In questo studio qualitativo, condotto su donne con tumore al seno in trattamento chemioterapico, è stata analizzata l’esperienza vissuta delle pazienti durante un percorso di cura estetica svolto all’interno dell’ospedale.
Le operatrici che hanno realizzato i trattamenti erano estetiste specializzate in estetica oncologica formate secondo il metodo OTI — un elemento fondamentale perché, in ambito clinico, non conta solo il trattamento ma la sicurezza, l’adattamento terapeutico e la relazione con la paziente.
Attraverso interviste approfondite, le pazienti hanno raccontato cosa accade quando la cura medica viene affiancata da una cura dell’immagine competente e consapevole.
Cosa è emerso dalla ricerca
- Le donne non si sentono più “solo pazienti”, ma persone riconosciute nella loro identità
- Migliora la relazione con il proprio corpo durante la malattia
- Si riduce il senso di estraneità verso la propria immagine
- Aumenta la capacità di affrontare le terapie
- Nasce una nuova socialità e condivisione tra pazienti
La beauty therapy si conferma quindi non un momento accessorio, ma un’esperienza capace di influenzare profondamente il vissuto psicologico della malattia.

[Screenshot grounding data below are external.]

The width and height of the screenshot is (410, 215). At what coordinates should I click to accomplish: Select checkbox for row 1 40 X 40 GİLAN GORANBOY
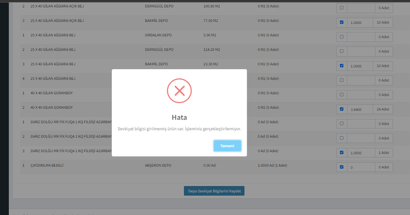click(341, 95)
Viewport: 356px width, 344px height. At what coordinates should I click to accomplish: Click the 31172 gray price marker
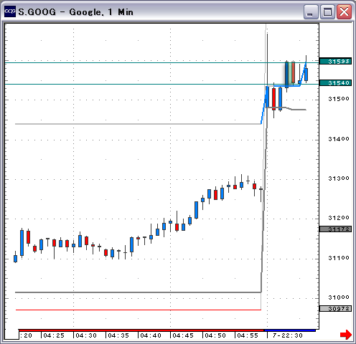pos(335,229)
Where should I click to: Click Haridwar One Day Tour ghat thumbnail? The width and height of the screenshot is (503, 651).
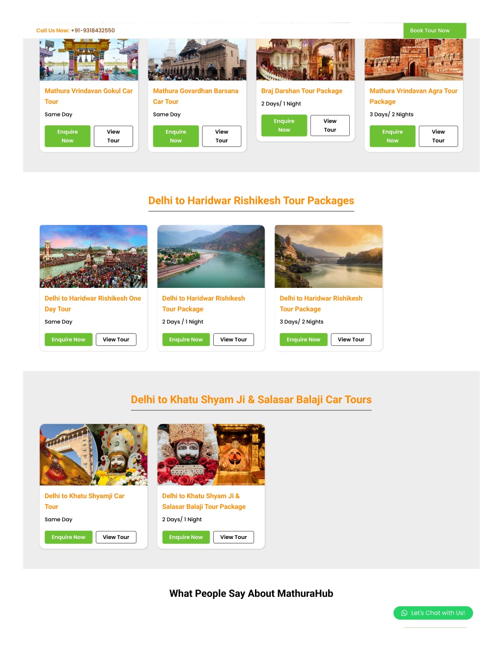point(93,256)
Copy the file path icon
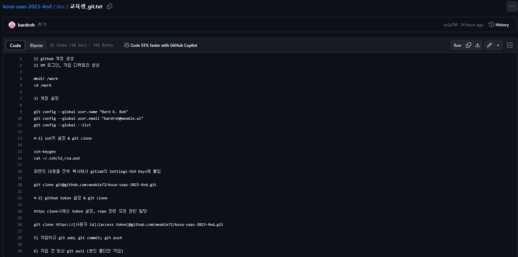 [x=110, y=6]
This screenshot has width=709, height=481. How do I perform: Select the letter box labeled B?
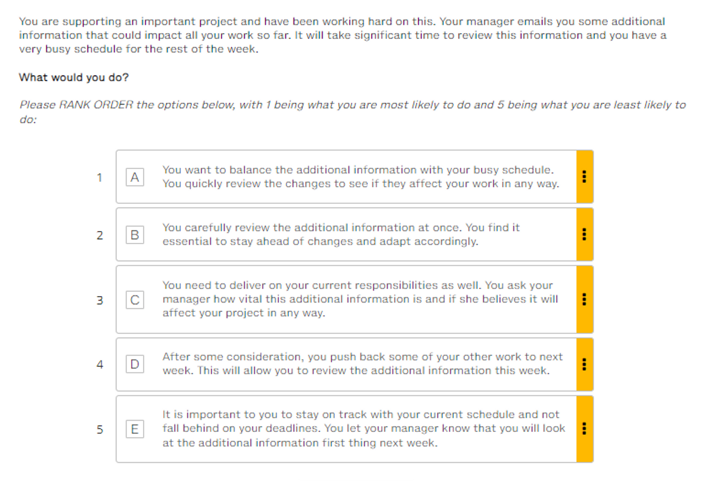point(134,234)
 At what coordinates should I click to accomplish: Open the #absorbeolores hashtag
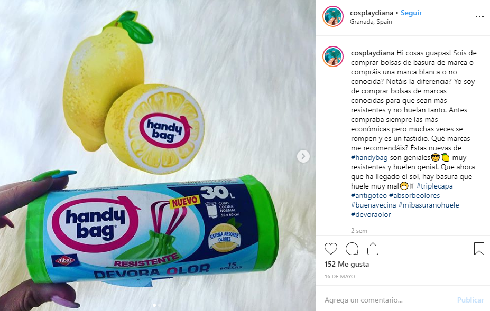click(x=414, y=195)
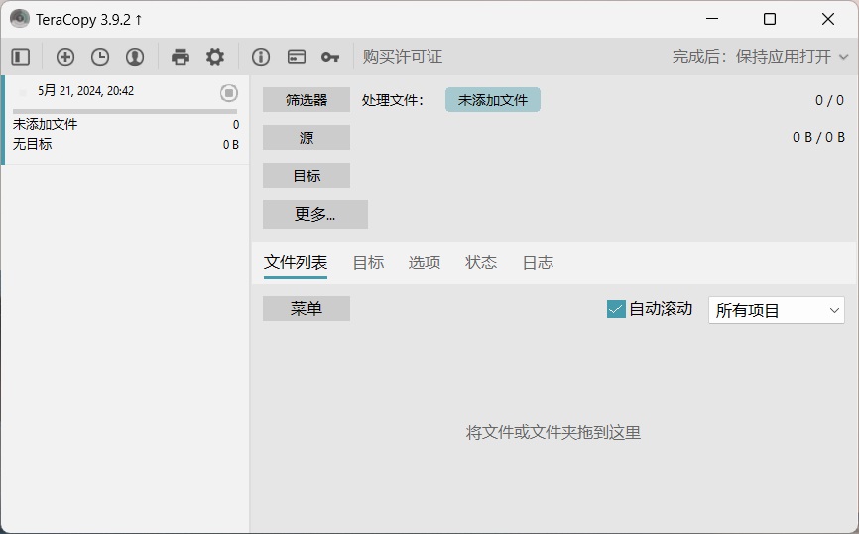Click the printer icon in toolbar
Viewport: 859px width, 534px height.
pos(181,57)
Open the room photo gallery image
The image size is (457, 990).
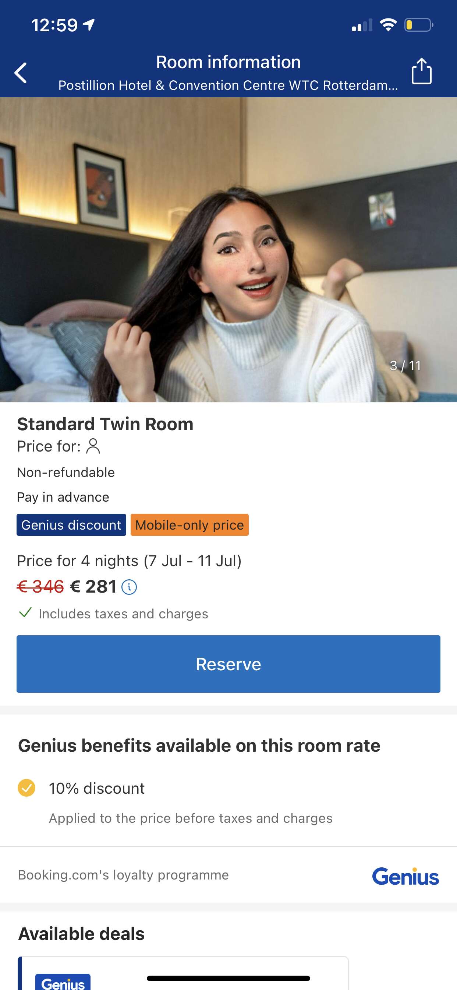click(229, 249)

Questo studio rafforza un concetto oggi sempre più chiaro nella medicina integrata: la qualità della relazione, la competenza specifica dell’operatore e la sicurezza delle linee guida determinano un vero impatto clinico sul benessere della persona.
La presenza di estetiste specificamente formate in estetica oncologica all’interno delle strutture sanitarie rappresenta quindi non solo un servizio, ma una parte concreta del percorso di cura.